The actual process to find a surgeon to perform this, potentially, less risky procedure was not an easy one. Traveling to such varied hospitals as UCLA, the University of Pittsburgh Medical Center (UPMC), and Johns Hopkins, the couple was left with these last two as their options, with all others telling them that they could only perform a craniotomy. UPMC and Johns Hopkins, however, required further information. Thanks to Sketchfab, Mike was able to send the 3D model of his wife’s skull to surgeons at both hospitals. Johns Hopkins claimed that their only recourse would be a full scalping to drill through the portion of his wife’s forehead above her eyebrow.

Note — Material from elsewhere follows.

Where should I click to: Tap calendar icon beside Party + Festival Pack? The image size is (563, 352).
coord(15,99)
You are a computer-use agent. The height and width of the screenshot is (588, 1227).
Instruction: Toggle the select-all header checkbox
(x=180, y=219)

UPMC, though, agreed to do it.
Created with his Ultimaker 3D printer, Mike, then, sent UPMC a 3D printed, tangible model of his wife’s skull, which they were able to use to get a better grasp of the area on which they would perform the surgery. On top of that, as a teaching institution, the medical school could use the 3D printed skull as an educational tool and, with Mike’s contribution, UPMC has begun considering initiating their own 3D printing program, according to the podcaster. More importantly for Mike and his wife, the surgeons were able to use it to drill out about 95% of the tumor. There’s a possibility that it could grow back again, but, at the same time, it may take such a long time that, when it does, medical advancements – perhaps spurred by Mike? – may make treating her condition easier and less dangerous.

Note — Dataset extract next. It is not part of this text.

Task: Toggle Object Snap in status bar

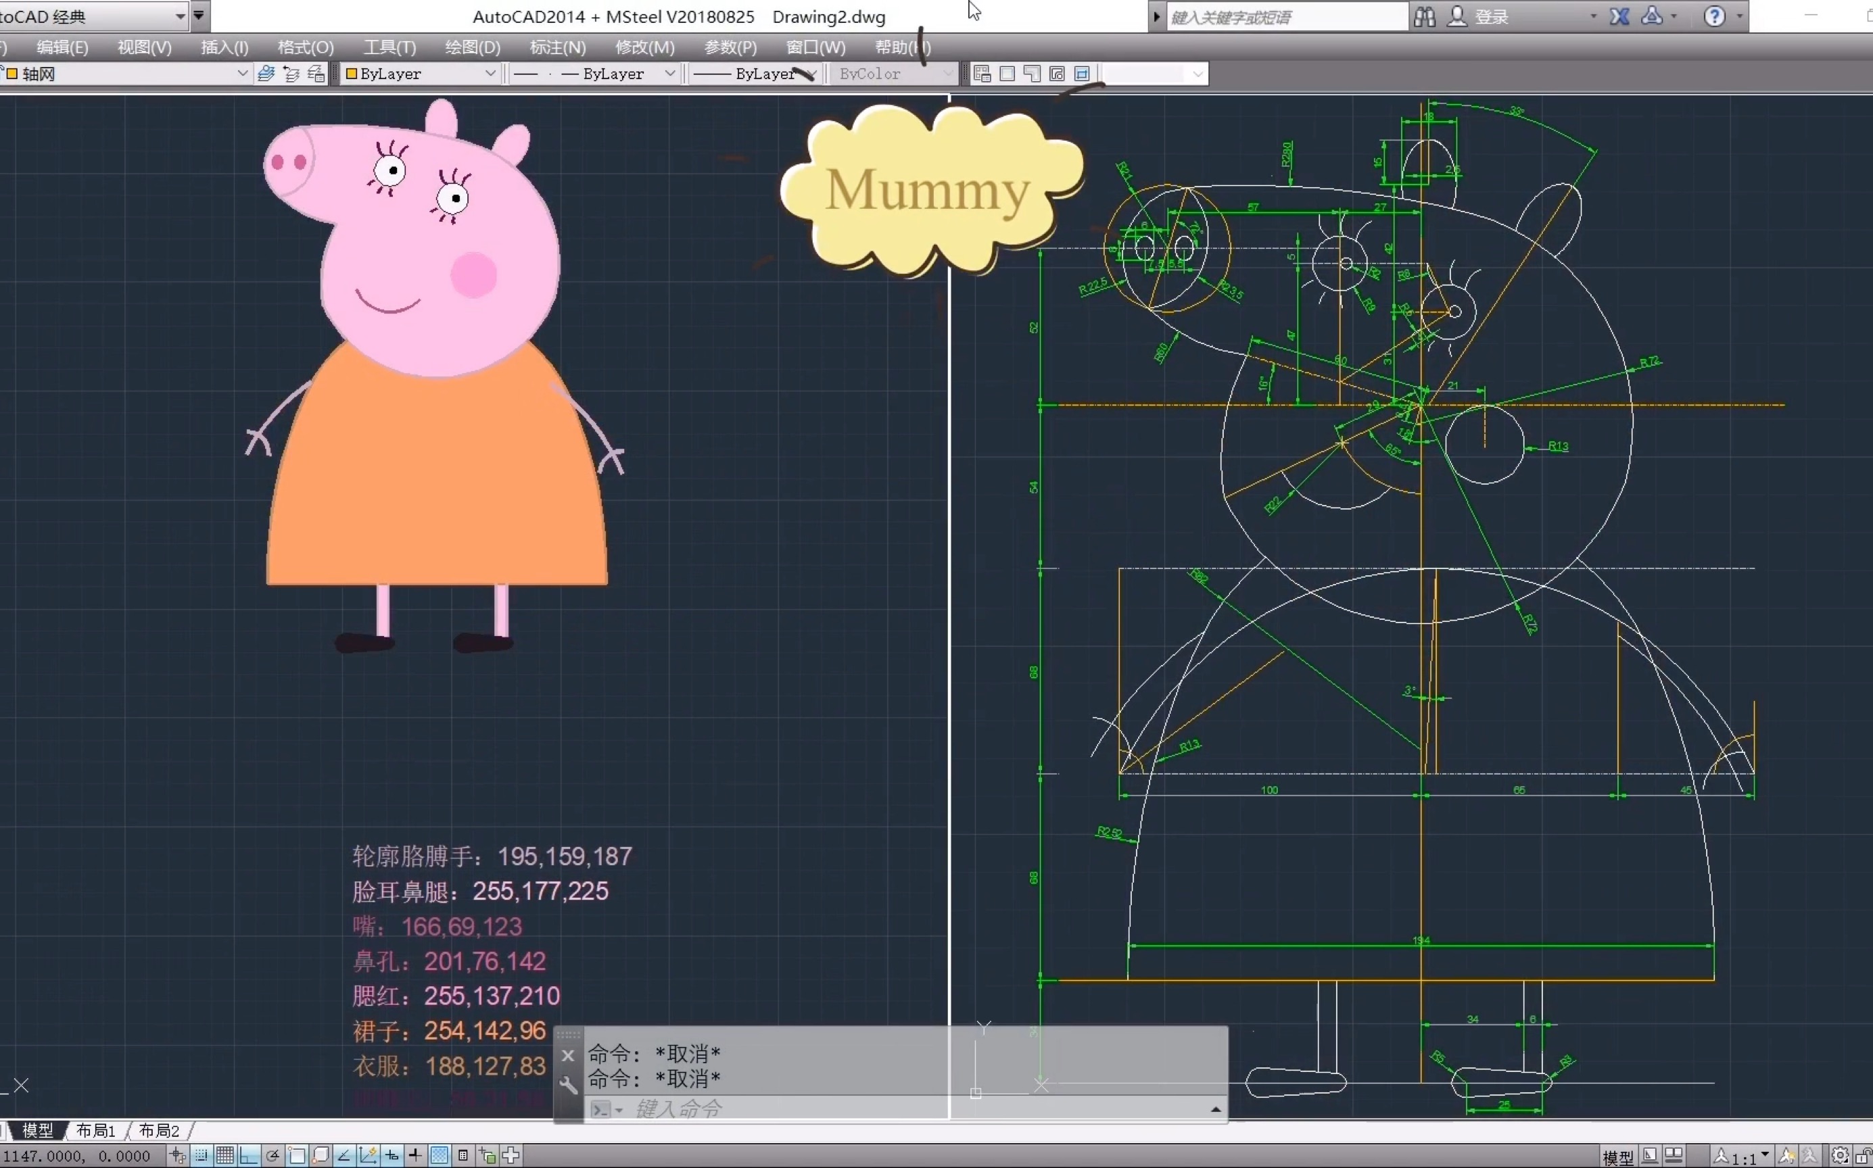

Mike isn’t the first to convert medical scans to a 3D model and 3D print them for surgical purposes. But he is, as far as I know, the first non-medical person to do so. In fact, the entire experience has taught Mike a good deal about the power that modern technology has given the so-called ordinary person. While Michael Balzer may not have the educational background to be a neurosurgeon, the abundant information available on the web in addition to powerful 3D modeling and 3D printing tools empowered Mike and his wife to be their own advocates.
For that reason, Mike is hosting a free seminar on 3D technology in medicine, where he hopes, with the help of a few doctors and his podcast co-host, to show others how they can become their own medical advocates with 3D scanning, modeling, and printing. If you happen to be in San Luis Obispo, I urge you to attend October 29, from 6 to 8 pm at the San Luis Obispo County Library. If not, Mike will also be broadcasting the event live over Google Hangouts, so, you’ll have something to occupy your mind while sewing your Halloween costume.
And, once you’re done watching that, you can listen to Mike Molitch-Hou interviewing Mike Balzer on the All Things 3D podcast, as soon as Mike gets around to publishing it. That is, if the space-time continuum is still in tact at that point.